Moorhead Man Died of Possible Carbon-Monoxide PoisoningFargo, ND (WDAY TV) - An elderly Moorhead man died of possible carbon-monoxide poisoning today.
An elderly Moorhead man died of possible carbon-monoxide poisoning today. Fire officials believe a car was left running in the garage. The man died in a chair near his front door.
Investigators will wait until an autopsy to determine the official cause of death, but Carbon Monoxide levels were at 400-parts-per-million inside the home. Toxicity starts at 50 and with the holidays right around the corner, fire officials say it's a good time for a reminder about Carbon Monoxide Safety.
Ryan Muchow – Moorhead Fire Dept: “We had high levels of carbon monoxide which were high enough where we had to back out and put on our respiratory equipment before we could go any further.”

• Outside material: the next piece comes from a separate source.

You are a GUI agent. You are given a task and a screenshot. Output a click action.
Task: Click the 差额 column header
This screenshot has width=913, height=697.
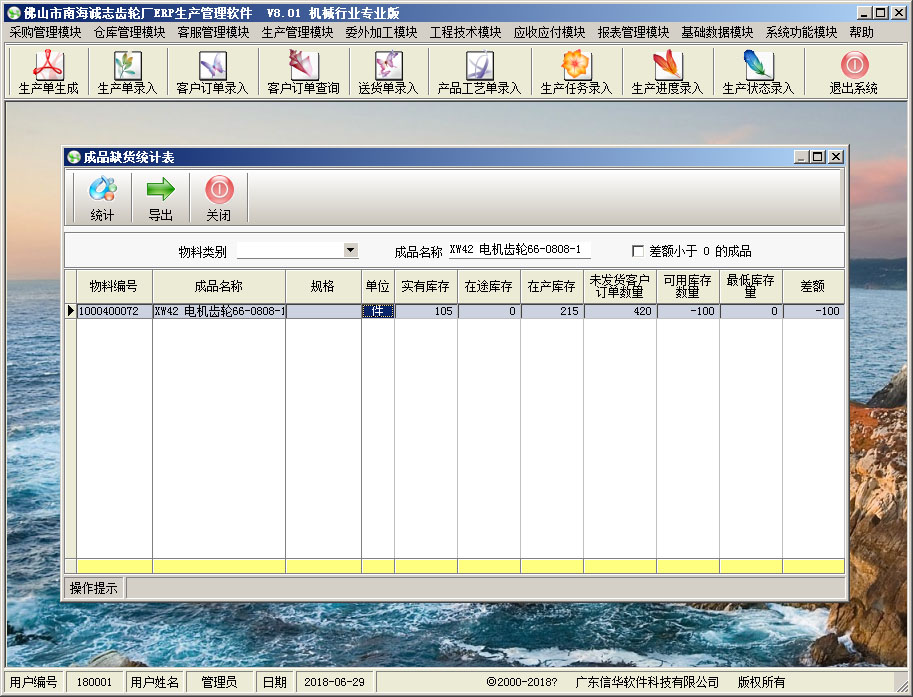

It's something easily overlooked, but the colorless, odorless gas can be deadly. According to the CDC, Carbon-Monoxide poisoning results in about 500 unintended deaths in the U-S each year.
Ryan Muchow – Moorhead Fire Dept: “The sources come from the combustion process whether it be natural gas, wood-burning stoves, cook tops that are run by natural gas.”
Average Carbon Monoxide levels in homes should be between 0.5 and 5 parts-per-million. Direct car exhaust usually gives off about 7,000. At that level, convulsions, respiratory arrest and death happens in less than 20-minutes.
Ryan Muchow – Moorhead Fire Dept: “Even warming up a car in the garage, there can be enough draw into the home that can elevate levels of CO.”
Moorhead Fire Captain Ryan Muchow says detectors should be placed within 10 feet of any sleeping area and replaced every 5 years.
Ryan Muchow – Moorhead Fire Dept: “You want to have it somewhere where it's going to alert you somewhere in the night if need be.”
Fire officials say the best detectors are the ones with digital read outs. They have less of a chance of giving a faulty reading and are usually more accurate, but those detectors usually cost more, at about 50 dollars a piece.